Introduction

Next: Epistemological background Up: Problem Previous: Problem

Introduction

``Database Mining can be defined as the process of mining for implicit, previously unknown, and potentially useful information from very large databases by efficient knowledge discovery techniques.'' (workshop program 1995 ACM Computer Science Conference) [31].

``Implicit'' expresses that the information is inductive, discovered from data, instead of deductive, derived from laws.

``Previously unknown'' has two meanings and therefore can be somewhat misleading. The first one is the obvious, that we are only interested in knowledge that is not already known. This is true for all science. But the other important meaning is that ``data mining is distinguished by the fact that it is aimed at the discovery of information, without a previously formulated hypothesis'' [6, pg. 12]. In this sense it is different from most sciences where we usually first state hypothese and then test them. Data mining is aimed at deriving hypothese from the data in first place. This is then also the main distinction between data mining and data warehousing (data management). Data warehousing allows queries for ``validating'' a hypothesis within the data, while data mining searches for general pattern to ``explain'' something. Because we don't start out with hypothese and we are mostly only dealing with archival data (section 1.2) data-mining results need to be interpreted with care (section 4). Depending on the method and measure used they may not reflect any correlation among variables, let alone causality relationships. Therefore data-mining results should be treated as what they are - hypothesis.
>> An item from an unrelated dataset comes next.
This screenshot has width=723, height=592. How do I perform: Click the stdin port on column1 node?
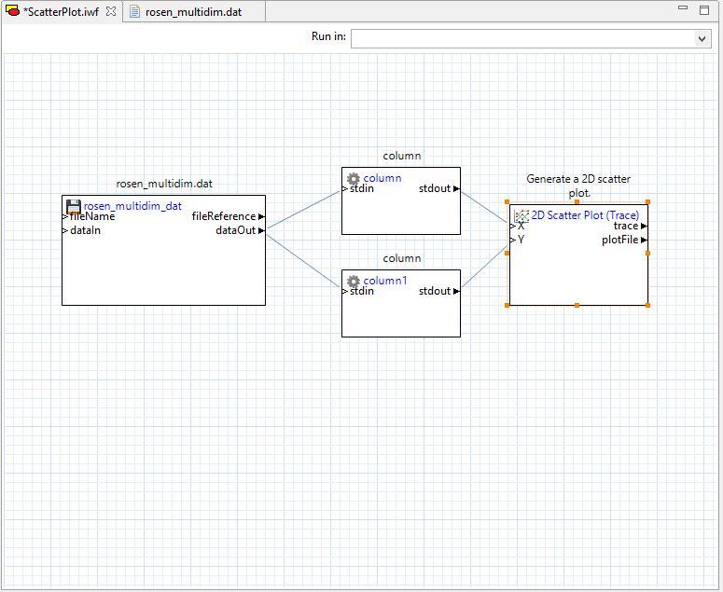[x=345, y=292]
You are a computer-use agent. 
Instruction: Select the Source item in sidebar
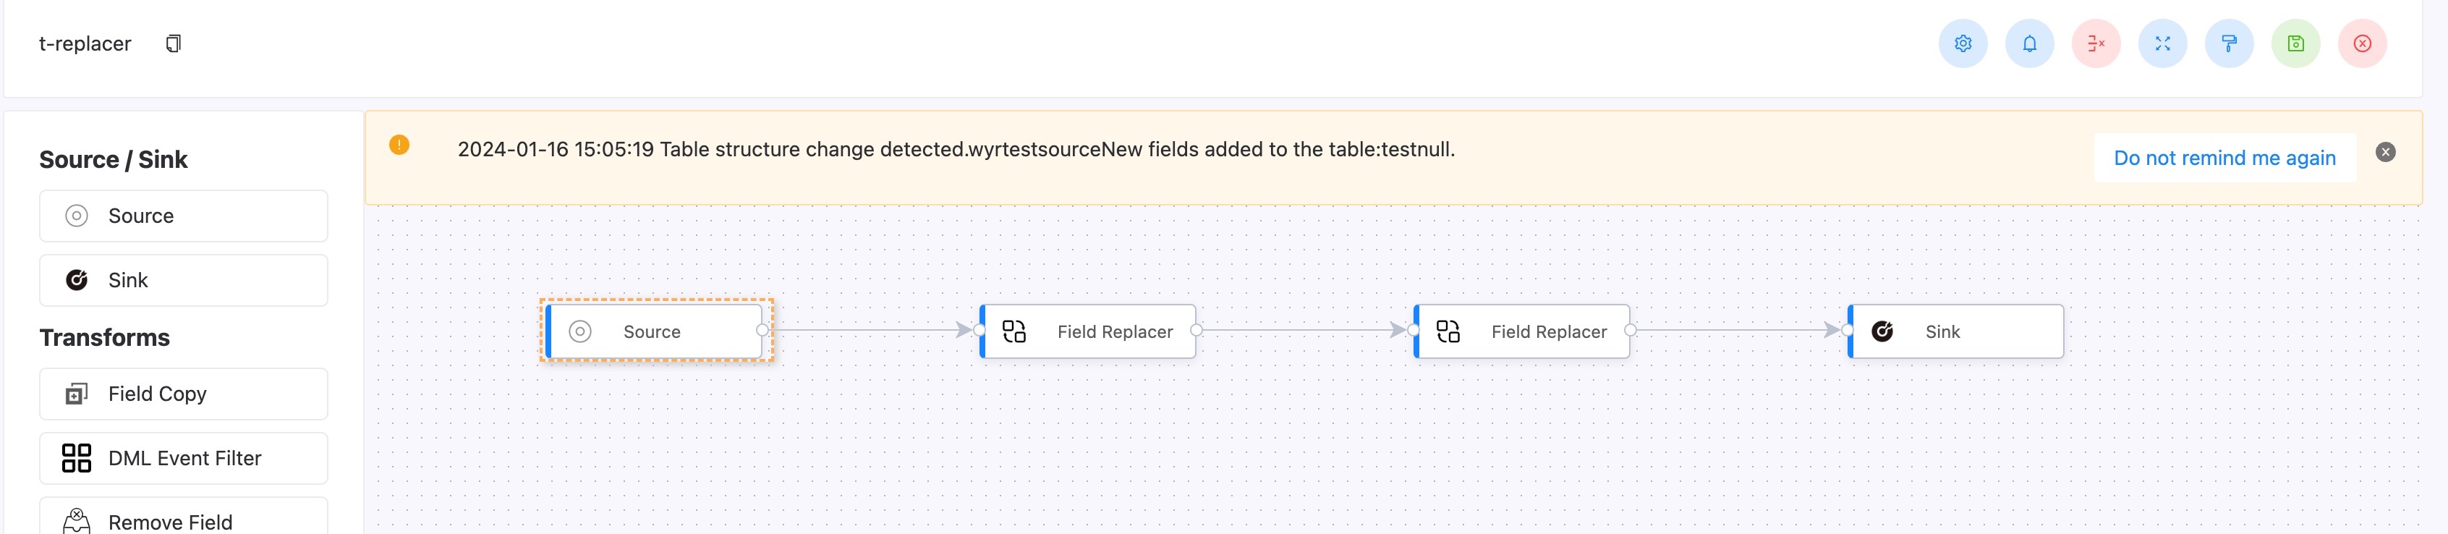[x=183, y=216]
``potentially useful'' is obvious, we only care for information which in some sense is useful.

``very large databases'' (VLDB) expresses the problem of dealing with enormous amounts of data. ``Computerization of daily life has caused data about individual behavior to be collected and stored by banks, credit card companies, reservation systems, and electronic points of sale'' [6, pg. 9]. Also satellite photographs, climate measurements, video safety recordings, etc. should be noted in the increasing data. ``It has been estimated that the amount of information in the world doubles every 20 months. The size and number of databases probably increase even faster.'' [42, pg. 1]. This should also show an important, sometimes misunderstood, point. Data mining methods are not developed to replace humans (because of being better or something), instead they are developed to guide and support humans in the process of discovering information. The amounts of data are so enormous that it is totally impossible for humans to examine them. If we don't use computerized support in data mining, most of the collected data would stay unobserved.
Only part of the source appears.